Practical implications for study design

These differences translate into several concrete recommendations for researchers working with peptide compounds:

• Stratify cohorts by sex from the outset. Post-hoc stratification of mixed-sex data is insufficient — power calculations and randomisation must account for sex as a primary variable.
• Document hormonal status in female subjects. For rodent models, oestrous cycle phase at the time of compound administration and sample collection should be recorded and controlled.
• Report sex-disaggregated data. Combined-sex averages obscure potentially significant directional differences that are relevant to downstream research.
• Adjust starting doses thoughtfully. Where pharmacokinetic data supports sex-specific differences in clearance, dose scaling from male-derived data to female subjects requires adjustment — a flat dose equivalence assumption is not appropriate.
• Interpret effect sizes in context. A smaller effect size in female models for estrogen-modulated pathways does not necessarily reflect compound inferiority — it may reflect a biology that is already partially optimised.

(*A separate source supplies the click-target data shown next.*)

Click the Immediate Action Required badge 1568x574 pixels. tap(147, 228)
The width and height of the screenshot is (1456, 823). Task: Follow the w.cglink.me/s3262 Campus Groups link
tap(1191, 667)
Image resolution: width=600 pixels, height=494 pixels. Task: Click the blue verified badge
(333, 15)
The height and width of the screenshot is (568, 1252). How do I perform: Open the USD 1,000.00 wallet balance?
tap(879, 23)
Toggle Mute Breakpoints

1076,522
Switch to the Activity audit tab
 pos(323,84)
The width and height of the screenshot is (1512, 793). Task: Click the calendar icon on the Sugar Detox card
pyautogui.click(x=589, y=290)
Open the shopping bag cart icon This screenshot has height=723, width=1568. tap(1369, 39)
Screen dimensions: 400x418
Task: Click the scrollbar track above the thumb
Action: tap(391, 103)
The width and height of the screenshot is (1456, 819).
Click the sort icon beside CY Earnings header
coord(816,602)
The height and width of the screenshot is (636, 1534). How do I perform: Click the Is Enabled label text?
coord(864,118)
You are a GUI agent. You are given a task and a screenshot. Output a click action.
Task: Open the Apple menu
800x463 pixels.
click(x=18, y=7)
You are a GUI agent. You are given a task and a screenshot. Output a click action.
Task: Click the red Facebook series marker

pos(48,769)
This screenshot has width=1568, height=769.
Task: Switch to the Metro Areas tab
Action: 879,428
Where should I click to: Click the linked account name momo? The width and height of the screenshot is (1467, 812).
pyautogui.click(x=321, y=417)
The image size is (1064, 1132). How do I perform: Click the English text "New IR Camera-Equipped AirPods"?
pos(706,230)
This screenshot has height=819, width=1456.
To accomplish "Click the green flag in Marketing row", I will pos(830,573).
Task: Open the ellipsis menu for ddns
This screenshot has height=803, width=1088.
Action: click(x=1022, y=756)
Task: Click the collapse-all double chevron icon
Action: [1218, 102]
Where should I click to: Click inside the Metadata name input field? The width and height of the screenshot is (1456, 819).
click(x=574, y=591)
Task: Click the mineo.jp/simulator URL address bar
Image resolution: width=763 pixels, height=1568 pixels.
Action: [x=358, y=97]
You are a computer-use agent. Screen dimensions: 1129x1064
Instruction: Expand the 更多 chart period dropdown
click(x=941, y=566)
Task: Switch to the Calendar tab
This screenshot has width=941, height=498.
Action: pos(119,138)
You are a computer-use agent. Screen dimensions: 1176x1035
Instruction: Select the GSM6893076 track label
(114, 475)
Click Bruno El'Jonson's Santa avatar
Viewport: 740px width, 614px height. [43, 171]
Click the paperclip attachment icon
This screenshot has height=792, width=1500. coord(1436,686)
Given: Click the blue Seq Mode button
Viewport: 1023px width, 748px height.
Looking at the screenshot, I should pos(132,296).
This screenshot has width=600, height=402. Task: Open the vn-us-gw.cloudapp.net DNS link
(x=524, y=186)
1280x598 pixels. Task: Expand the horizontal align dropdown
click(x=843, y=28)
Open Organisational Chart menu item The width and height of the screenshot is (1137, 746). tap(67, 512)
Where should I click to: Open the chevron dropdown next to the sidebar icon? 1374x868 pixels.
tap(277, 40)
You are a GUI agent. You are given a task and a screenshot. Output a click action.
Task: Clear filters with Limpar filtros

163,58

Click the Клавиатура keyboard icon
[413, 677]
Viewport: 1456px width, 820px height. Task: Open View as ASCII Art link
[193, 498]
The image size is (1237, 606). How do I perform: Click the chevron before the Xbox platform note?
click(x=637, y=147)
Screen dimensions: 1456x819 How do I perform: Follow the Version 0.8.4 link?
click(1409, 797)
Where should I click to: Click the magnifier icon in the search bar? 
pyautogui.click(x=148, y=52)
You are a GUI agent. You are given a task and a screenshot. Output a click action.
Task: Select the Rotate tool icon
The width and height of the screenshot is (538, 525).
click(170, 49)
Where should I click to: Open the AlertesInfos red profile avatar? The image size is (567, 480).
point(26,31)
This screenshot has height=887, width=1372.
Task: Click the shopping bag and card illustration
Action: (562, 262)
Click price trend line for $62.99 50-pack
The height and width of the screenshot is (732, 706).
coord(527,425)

The research gap and what's changing

The NIH's 2016 mandate requiring the inclusion of female subjects in preclinical research has begun to shift the literature. More recent peptide studies include both sexes, and several research groups are publishing primary sex-comparison data. As this body of evidence grows, the picture of peptide biology will become progressively more nuanced and applicable across the full spectrum of human biology.

Treating biological sex as a confounding variable to be controlled away, rather than a dimension of biology to be understood, has left significant gaps in peptide research. Closing those gaps will strengthen the field.

References

• Clayton, J.A. & Collins, F.S. (2014). Policy: NIH to balance sex in cell and animal studies. Nature, 509, 282–283.
• Mauvais-Jarvis, F. et al. (2020). Sex and gender: modifiers of health, disease, and medicine. The Lancet, 396(10250), 565–582.
• Veldhuis, J.D. et al. (2006). Differential impact of age, sex steroid hormones, and obesity on basal versus pulsatile growth hormone secretion. Journal of Clinical Endocrinology & Metabolism, 91(3), 800–809.